There is a fundamental principle at stake when interpreting Scripture. It is always vitally important that we try to determine what was meant by what the original author said, before we attempt to add any application to our lives and practice. Unless we do we may apply something to ourselves, which was never intended, or worse, commit heresy and lead others to do the same; many false doctrines have lead a lot of people astray in this way.
With that in mind, the text before us when misapplied doesn’t do much damage, as it is true that God is with us when we gather in His name. But, the principle above is at stake, which applied to other texts could be potentially catastrophic for the believer or for the church gathering. For example: One could take James 2:14 and conclude that we are saved by works, but reading on makes it clear that our faith is demonstrated by our works, not gained by them. To misunderstand this could have eternal consequences and result in an exhausted, worn out and discouraged church-goer! We are saved by faith alone (Ephesians 2:8-10).

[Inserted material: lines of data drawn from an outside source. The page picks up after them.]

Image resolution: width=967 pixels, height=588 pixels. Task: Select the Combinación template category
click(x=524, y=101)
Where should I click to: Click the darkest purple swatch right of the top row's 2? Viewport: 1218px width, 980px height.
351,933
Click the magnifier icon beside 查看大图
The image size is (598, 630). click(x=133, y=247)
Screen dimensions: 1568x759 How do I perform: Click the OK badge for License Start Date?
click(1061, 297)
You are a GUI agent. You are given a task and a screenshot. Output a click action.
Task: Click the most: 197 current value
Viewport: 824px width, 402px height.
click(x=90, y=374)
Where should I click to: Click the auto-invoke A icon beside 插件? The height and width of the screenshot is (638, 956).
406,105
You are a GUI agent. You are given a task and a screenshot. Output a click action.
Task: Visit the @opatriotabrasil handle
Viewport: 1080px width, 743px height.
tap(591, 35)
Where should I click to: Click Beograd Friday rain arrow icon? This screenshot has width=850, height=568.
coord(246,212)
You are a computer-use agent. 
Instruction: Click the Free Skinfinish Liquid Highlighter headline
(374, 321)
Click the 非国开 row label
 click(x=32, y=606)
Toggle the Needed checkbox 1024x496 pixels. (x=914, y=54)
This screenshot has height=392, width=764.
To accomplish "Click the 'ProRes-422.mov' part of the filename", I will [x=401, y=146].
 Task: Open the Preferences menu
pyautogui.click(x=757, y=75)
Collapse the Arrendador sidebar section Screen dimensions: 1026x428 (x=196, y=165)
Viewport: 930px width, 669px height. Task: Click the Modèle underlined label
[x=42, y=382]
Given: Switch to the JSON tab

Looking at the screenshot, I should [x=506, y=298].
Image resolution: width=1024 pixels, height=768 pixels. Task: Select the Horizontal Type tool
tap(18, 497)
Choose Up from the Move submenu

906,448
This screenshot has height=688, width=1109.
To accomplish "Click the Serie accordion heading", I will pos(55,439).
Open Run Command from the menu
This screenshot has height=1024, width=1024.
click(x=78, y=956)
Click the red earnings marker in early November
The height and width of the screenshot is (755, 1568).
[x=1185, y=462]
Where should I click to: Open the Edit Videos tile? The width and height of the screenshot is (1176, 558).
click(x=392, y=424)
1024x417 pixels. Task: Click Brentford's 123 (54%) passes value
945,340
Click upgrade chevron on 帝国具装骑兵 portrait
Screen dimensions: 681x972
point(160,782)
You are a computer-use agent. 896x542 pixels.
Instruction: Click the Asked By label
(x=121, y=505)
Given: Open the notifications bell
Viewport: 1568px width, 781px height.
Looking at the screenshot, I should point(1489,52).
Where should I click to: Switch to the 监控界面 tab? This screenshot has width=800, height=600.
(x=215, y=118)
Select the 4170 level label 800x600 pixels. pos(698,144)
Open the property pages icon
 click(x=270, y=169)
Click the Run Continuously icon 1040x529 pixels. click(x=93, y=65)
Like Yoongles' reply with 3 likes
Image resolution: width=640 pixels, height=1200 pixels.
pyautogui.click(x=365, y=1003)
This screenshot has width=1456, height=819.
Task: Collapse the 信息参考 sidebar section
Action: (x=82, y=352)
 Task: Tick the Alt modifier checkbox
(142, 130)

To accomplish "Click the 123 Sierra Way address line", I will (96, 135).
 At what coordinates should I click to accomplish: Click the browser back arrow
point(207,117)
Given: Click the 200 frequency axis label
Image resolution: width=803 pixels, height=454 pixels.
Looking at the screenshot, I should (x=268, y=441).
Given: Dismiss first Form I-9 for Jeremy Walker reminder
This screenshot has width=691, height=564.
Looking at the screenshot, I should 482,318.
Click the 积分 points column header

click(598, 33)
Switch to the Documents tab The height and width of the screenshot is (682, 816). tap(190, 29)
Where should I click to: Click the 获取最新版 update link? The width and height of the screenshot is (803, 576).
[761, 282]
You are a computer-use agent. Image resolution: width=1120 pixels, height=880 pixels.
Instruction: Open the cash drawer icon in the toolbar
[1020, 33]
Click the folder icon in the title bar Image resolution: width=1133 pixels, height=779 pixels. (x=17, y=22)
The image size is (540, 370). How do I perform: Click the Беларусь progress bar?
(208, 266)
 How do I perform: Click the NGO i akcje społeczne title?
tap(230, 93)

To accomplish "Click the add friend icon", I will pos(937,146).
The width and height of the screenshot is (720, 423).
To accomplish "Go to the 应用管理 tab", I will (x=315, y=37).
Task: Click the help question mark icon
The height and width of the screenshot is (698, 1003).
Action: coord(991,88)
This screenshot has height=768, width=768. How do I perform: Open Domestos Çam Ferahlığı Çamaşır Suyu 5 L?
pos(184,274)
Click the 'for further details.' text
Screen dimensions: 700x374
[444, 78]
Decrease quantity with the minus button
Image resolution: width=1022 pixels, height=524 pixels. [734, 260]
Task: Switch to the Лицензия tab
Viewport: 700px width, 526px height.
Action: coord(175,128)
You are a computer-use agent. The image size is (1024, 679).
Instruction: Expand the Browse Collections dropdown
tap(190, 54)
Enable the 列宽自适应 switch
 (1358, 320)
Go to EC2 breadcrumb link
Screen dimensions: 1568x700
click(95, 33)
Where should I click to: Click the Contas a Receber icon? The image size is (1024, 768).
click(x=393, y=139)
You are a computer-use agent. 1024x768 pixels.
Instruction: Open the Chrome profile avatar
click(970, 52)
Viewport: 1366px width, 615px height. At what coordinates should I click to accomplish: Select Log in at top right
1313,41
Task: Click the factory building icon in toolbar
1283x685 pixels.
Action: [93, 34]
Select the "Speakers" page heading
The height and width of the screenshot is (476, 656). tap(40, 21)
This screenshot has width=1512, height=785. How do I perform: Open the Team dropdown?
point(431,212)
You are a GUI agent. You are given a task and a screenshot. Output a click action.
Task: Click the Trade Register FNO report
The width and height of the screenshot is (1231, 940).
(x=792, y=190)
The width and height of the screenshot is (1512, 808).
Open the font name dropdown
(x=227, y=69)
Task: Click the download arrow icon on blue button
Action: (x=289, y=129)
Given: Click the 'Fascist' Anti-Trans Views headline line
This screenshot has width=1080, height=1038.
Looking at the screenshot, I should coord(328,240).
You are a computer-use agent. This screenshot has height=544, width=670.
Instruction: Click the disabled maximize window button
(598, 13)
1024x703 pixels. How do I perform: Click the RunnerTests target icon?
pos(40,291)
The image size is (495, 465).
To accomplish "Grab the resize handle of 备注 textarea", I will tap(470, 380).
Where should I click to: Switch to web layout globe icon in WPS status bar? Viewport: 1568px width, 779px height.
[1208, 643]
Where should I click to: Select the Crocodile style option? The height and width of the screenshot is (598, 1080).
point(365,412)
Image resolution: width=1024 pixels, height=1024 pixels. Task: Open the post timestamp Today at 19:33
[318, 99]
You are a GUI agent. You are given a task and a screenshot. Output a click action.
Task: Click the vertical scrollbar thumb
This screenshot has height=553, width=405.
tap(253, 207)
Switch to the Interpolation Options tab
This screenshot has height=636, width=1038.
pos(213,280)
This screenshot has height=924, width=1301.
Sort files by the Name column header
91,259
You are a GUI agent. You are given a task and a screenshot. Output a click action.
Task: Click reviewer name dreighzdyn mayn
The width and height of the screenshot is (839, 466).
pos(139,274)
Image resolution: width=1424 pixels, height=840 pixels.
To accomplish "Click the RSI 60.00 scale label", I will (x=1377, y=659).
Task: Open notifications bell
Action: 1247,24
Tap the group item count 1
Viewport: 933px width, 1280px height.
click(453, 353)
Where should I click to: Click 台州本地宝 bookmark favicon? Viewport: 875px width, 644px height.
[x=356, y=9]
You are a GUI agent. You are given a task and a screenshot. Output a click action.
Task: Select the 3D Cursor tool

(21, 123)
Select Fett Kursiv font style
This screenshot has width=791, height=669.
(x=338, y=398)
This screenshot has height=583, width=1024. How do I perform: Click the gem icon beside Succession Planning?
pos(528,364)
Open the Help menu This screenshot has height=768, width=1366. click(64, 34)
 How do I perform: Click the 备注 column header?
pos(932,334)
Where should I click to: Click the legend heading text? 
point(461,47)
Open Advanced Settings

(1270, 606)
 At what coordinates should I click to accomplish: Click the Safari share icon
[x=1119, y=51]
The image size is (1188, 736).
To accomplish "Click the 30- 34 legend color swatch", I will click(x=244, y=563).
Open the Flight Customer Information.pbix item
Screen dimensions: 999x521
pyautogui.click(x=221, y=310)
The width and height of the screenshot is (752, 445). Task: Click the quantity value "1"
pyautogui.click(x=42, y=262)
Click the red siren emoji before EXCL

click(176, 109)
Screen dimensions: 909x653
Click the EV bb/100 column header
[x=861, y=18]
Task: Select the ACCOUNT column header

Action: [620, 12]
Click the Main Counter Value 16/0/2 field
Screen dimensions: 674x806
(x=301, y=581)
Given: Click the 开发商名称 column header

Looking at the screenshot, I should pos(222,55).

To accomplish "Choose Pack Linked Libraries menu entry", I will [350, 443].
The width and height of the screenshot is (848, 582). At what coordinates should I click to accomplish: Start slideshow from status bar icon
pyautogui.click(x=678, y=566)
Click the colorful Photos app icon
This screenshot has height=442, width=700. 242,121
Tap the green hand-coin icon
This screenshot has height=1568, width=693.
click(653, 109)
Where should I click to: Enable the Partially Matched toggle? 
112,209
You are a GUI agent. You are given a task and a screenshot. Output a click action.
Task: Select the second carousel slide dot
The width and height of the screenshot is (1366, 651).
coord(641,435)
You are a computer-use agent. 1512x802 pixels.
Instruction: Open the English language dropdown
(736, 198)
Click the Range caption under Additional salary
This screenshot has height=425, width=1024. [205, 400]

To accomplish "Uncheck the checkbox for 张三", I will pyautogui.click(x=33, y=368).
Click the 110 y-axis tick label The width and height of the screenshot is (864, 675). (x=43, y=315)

“And surely I am with you always, to the very end of the age.” (Matthew 28:20b)
Here is my other objection: is God not with us when we are alone? Are our prayers not heard unless we gather in His name? Did not Jesus send the Holy Spirit (Acts 1:4-5) and promise to be with us always (Matthew 28:20b)? This demonstrates the principle of cross referencing, where the Bible interprets itself. If we take the time to read and get to know what is written, we will be better equipped to avoid these errors. This takes time, but is worth the effort.
It would be remiss of me not to offer something about what the text is really saying: Without going into too much detail, simply put, the text is part of a section which is talking about church discipline and the forgiveness and restoration of our brethren, who may have sinned within the fellowship. Jesus has given the church authority to use its best judgement in dealing with these issues, and tells them that whatever decision they come to as a group, He will agree with them:
“Truly I say to you, whatever you bind on earth shall have been bound in heaven; and whatever you loose on earth shall have been loosed in heaven.” (Matthew 18:18)
(Matthew 18:18 also represents a commonly misused scripture and has nothing to do with spiritual warfare, as clearly demonstrated by the text it sits in).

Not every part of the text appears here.